Es war die Vision David Ben-Gurions den Negev zu begrünen und bewohnbar zu machen. Ganz gezielt wurde die Universität hier gegründet, sie sollte junge Menschen anziehen und die wirtschaftliche Entwicklung der Wüstenregion vorantreiben. Und es hat funktioniert, Be’er Scheva hat ein pulsierendes Stadtleben, die Universität bildet die Nachwuchstalente Israels aus, gerade auch im Umwelt- und Agrarkultur-Bereich und beherbergt einen Start-Up Hub mit vielen Innovationen.
Und die Entwicklung der Stadt und der Region schreitet voran – die Wüste bewohnbar und grün zu machen, ein Wunder wurde wahr oder wie David Ben-Gurion sagen würde: »Wer nicht an Wunder glaubt, ist kein Realist«.
Aber was würde der Gründungsvater Israels angesichts der derzeitigen Ausnahmesituation seines Staates sagen? Welchen Trost würde er für die Eltern, deren Kinder in der Negev-Wüste, an dem Ort seiner Visionen, ermordet wurden, finden?
Terror tötet
Die Hamas ist eine radikalislamistische, fundamentalistische Terrororganisation, die die gleiche Ideologie verfolgt wie der Islamisches Staat (IS) und diese auch mit derselben Bestialität und Brutalität umsetzt. Ihr Ziel ist nicht nur die Auslöschung Israels und seiner Bewohner, sondern auch aller Jüdinnen und Juden weltweit. Dabei benutzt die Hamas die Bewohner Gazas als menschliche Schutzschilde und geht auch unmenschlich gegen sie vor.
Rohre für die Wasserversorgung der Bewohner Gazas, werden zu Raketen umgebaut, die Israelis töten sollen. Nicht nur nehmen die Terroristen aus Hass auf Israel, das Leiden der eigenen Leute in Kauf, nein, sie selbst erzeugen dieses Leiden ganz bewusst, um bestimmte Bilder zu produzieren. Der Terror der Hamas tötet – nicht nur die unzähligen Israelis, darunter Babys, Kinder, Alte, unschuldige Männer und Frauen, sondern auch die Bewohner Gazas. Dabei wendet sich die Hamas gegen alle Werte einer freiheitlich-demokratischen Gesellschaft.

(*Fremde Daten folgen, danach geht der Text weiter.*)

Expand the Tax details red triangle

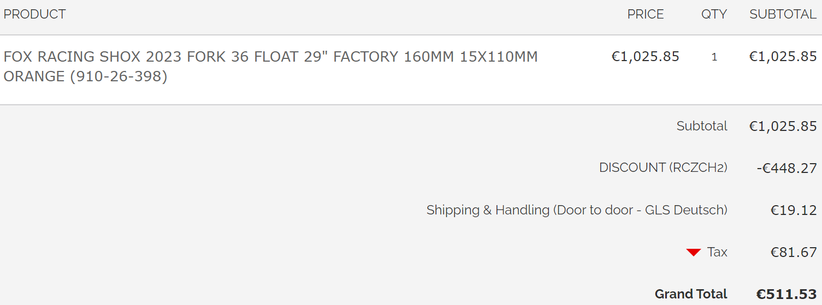click(693, 252)
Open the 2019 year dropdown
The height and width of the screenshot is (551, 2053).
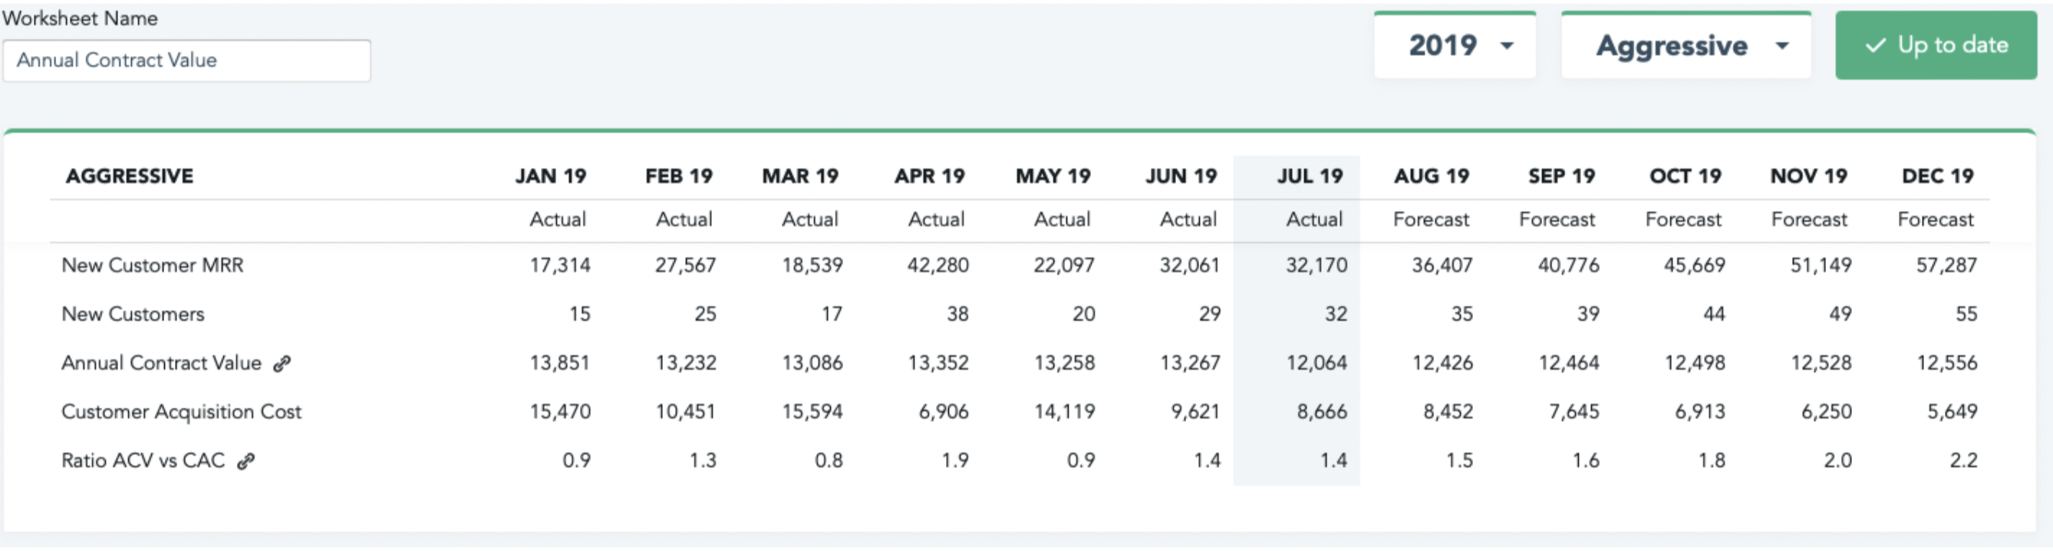point(1454,45)
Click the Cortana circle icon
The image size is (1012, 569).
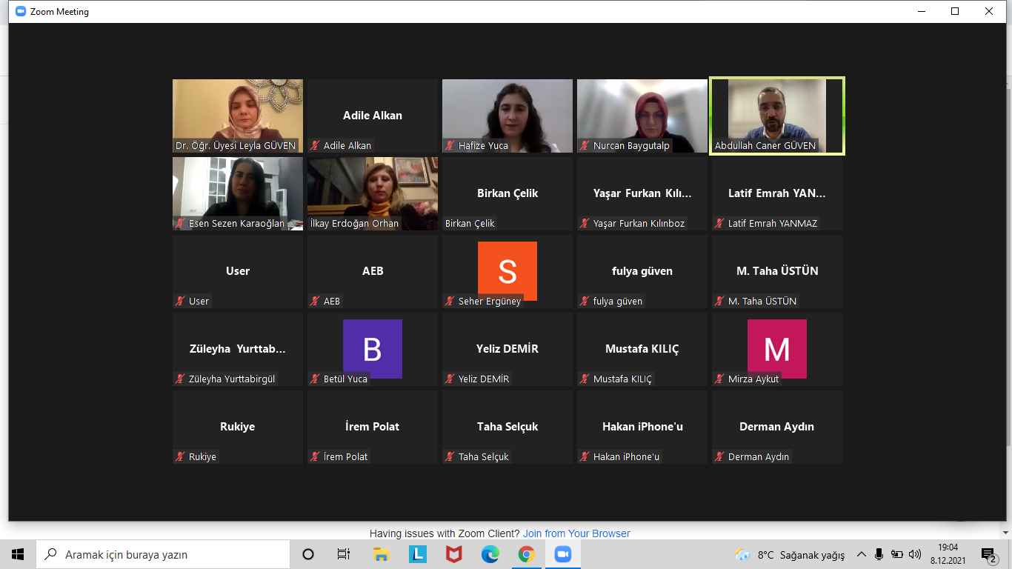[308, 554]
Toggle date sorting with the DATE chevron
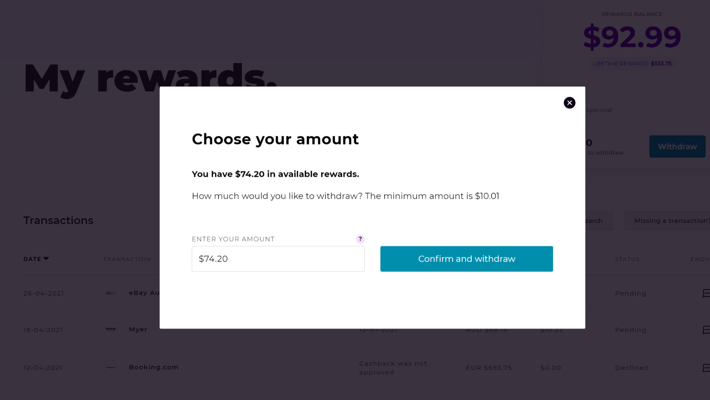The image size is (710, 400). click(x=46, y=259)
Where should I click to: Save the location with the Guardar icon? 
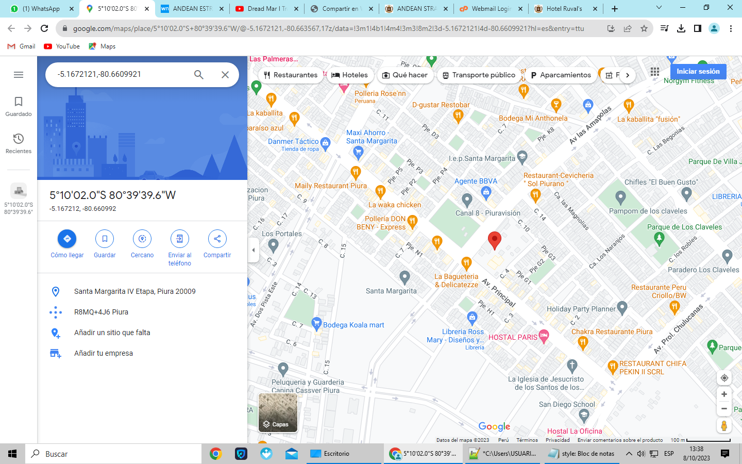pos(105,239)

Gegen Werte, wie sie in Israel, als einziger Demokratie im Nahen Osten, sowie im Westen gelebt werden.
Israel kämpft für die Werte liberaler Demokratien und damit für uns alle
Israelis können wegen des Raketenbeschusses der Hamas ihre Häuser nicht verlassen, Kindern wird wegen der Hamas der Besuch des Kindergartens oder der Schule verwehrt, Studenten müssen wegen der Hamas den Reservedienst antreten - anstelle ihres Studiums. Angehörige können Ihre ermordeten Verwandten nicht beerdigen, da die Leichen geschändet wurden und nicht identifiziert werden können. Der Schutz der Menschenwürde – auch nach dem Tod -, das Recht auf Freizügigkeit, das Recht auf freie Persönlichkeitsentfaltung und das Recht auf Bildung und akademische Freiheiten, zählen auch hier in Deutschland zu unseren wichtigsten Schutzgütern.
Sie machen uns als freiheitliche Demokratie aus und sind Werte, die wir mit Vehemenz verteidigen und immer verteidigen würden. Wenn Israel den Terrorismus der Hamas bekämpft, kämpft Israel daher nicht nur für sich und seine Bürger, nicht nur für seine Existenz und für die Freiheiten der Israelis. Nein, dabei kämpft Israel auch für uns, für den Westen und alle liberalen Gesellschaften und verteidigt unsere Werte und unsere Art zu leben gegen die fundamentalistische und menschenverachtende Ideologie der Hamas weltweit.
Zurück in Deutschland heulen keine Sirenen, Sandalen werden gegen Winterstiefel getauscht. In gut einem Monat ist Chanukka. Das Fest des Lichts und der Wunder.